• Problem details
Whenever a line in the material below includes "Universal", copy that line.

• Data to process

#####

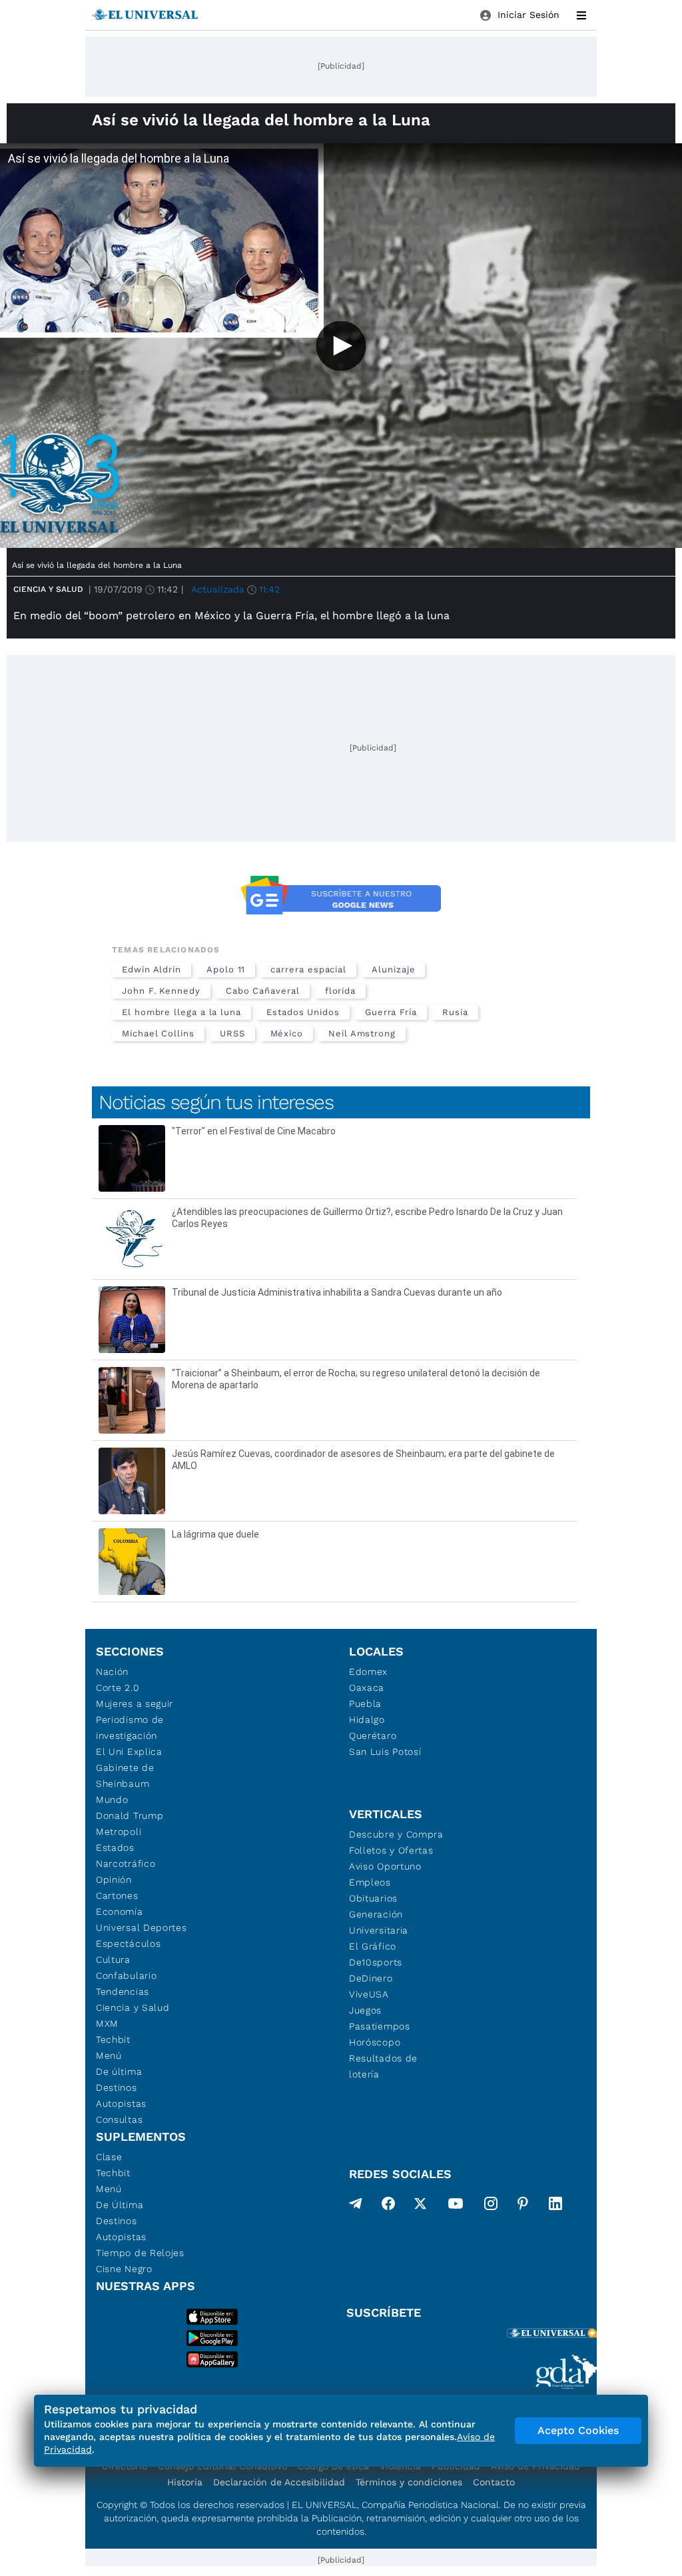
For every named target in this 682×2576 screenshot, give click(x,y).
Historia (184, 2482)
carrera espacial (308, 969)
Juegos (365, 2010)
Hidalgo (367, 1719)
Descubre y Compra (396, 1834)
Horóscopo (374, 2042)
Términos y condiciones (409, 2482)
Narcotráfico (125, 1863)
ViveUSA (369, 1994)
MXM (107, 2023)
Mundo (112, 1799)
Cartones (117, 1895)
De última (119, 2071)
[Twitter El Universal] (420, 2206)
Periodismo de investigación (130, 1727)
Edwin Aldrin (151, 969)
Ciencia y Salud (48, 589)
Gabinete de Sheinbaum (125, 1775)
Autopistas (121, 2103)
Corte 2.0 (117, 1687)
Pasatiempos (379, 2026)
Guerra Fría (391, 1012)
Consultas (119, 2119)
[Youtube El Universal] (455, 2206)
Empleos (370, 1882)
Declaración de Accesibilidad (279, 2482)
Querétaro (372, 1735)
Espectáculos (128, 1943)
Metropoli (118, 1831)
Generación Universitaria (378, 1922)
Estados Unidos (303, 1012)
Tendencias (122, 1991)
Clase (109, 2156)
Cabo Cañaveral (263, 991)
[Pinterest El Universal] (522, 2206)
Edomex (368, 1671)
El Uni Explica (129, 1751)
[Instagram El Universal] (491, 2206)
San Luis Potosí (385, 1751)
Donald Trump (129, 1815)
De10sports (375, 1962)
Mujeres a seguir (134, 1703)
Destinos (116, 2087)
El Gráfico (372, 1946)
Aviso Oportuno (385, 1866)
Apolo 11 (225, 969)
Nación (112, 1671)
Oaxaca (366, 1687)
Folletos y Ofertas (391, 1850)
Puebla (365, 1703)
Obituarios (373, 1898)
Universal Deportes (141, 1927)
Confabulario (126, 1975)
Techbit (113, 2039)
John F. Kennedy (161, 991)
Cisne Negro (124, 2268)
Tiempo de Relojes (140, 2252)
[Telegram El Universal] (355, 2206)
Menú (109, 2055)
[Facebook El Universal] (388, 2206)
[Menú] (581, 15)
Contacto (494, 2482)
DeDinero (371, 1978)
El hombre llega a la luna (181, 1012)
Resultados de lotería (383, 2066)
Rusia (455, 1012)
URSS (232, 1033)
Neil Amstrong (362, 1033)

#####

• Written answer
[Twitter El Universal] (420, 2206)
[Youtube El Universal] (455, 2206)
[Pinterest El Universal] (522, 2206)
[Instagram El Universal] (491, 2206)
Universal Deportes (141, 1927)
[Telegram El Universal] (355, 2206)
[Facebook El Universal] (388, 2206)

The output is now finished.